Approfondisce Giovanni Torelli del Cuamm: “Il progetto prevede una serie di attività non solo pratiche, tecniche e mediche di screening e terapie, ma include anche il supporto alla struttura sanitaria, al personale, e la formazione per l’implementazione di questi programmi. Gran parte del progetto ruoterà intorno all’ospedale universitario, ma sarà necessario identificare anche le strutture dello stesso distretto che si occupano di antenatal care, cioè della cura prenatale, che poi riferiscono all’ospedale le eventuali donne in gravidanza risultate positive.

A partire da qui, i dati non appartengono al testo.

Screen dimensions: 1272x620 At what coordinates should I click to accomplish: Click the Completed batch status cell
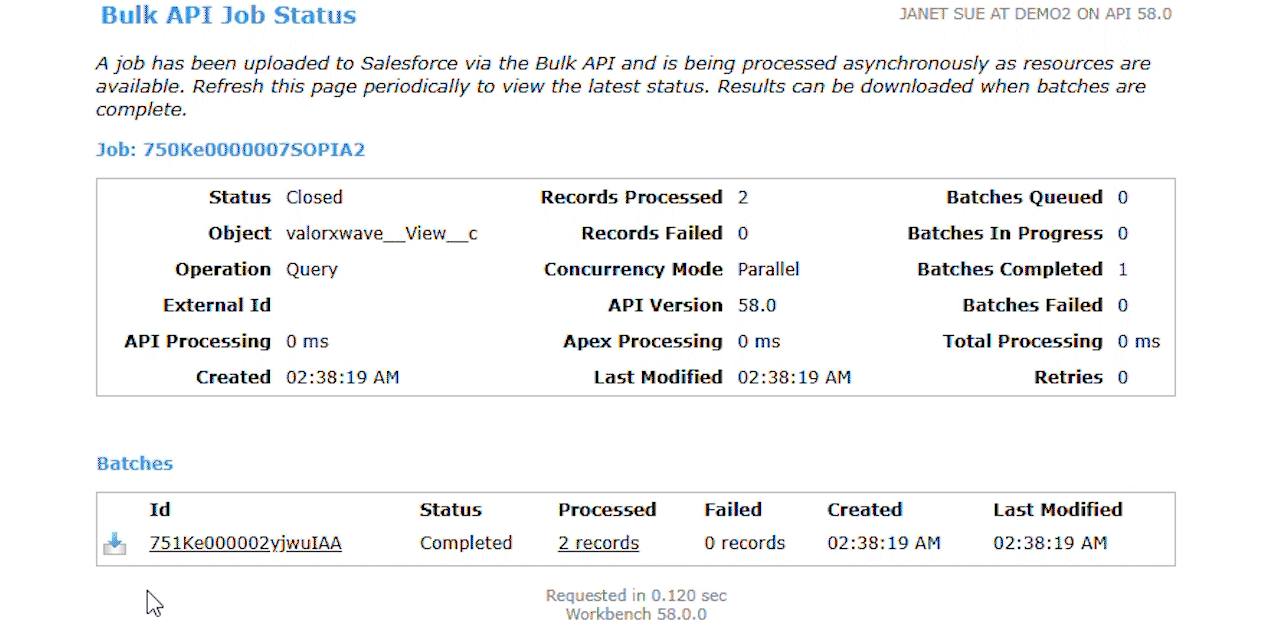click(466, 543)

La parte relativa allo screening dunque verrà estesa anche ad altri centri sanitari, magari di livello inferiore, ma comunque appartenenti al distretto, che faranno da tramite verso l’ospedale. Qui verranno poi svolte le attività di ricerca dei contatti, monitoraggio, cura, vaccinazione, formazione, e anche di fornitura di reagenti e attrezzature”. Come equipaggiamenti diagnostici, test, farmaci e sistemi informatizzati per la gestione delle cartelle cliniche.
Il progetto si concentra nella capitale, ma intende aprirsi anche alle associazioni locali, come Assaut-Hépatites. “L'obiettivo è quello di offrire formazione non solo al personale medico e accademico strutturato, ma anche alle associazioni di pazienti, affinché possano poi operare anche al di fuori del contesto ospedaliero della capitale”. Solo attraverso la formazione infatti si possono mettere gli operatori del settore nelle condizioni di seguire autonomamente i protocolli anche dopo che il progetto sarà concluso.
Un problema di cultura, formazione e disponibilità di farmaci
Le ragioni che fanno dell’Africa una delle aree a livello mondiale in cui è maggiormente diffusa l’epatite sono varie, secondo Giovanni Torelli. “C’è innanzitutto una scarsa conoscenza del problema e delle modalità di trasmissione. Manca dunque educazione di base”. Incide poi l’assenza o il limitato utilizzo dei farmaci per la cura e il controllo della malattia, che riducono significativamente anche la possibilità di trasmissione.
“C’è carenza di vaccini, disponibili spesso in maniera saltuaria, e i protocolli vaccinali non vengono rispettati”. Per questo il progetto intende introdurre tutta una serie di percorsi che facilitino un utilizzo più regolare e continuativo. “Introdurremo la regola della vaccinazione entro le 24 ore dalla nascita, perché spesso bambini e bambine, dopo il parto, tornano nei villaggi e vengono persi di vista. Intendiamo fare formazione alle associazioni locali, che sono più capillarmente diffuse nel territorio, proprio perché anche i richiami non vadano persi”. Conclude il medico del Cuamm: “È dunque un problema di cultura, di formazione, e anche di disponibilità di farmaci e vaccini. Se non si interviene, il problema resta”.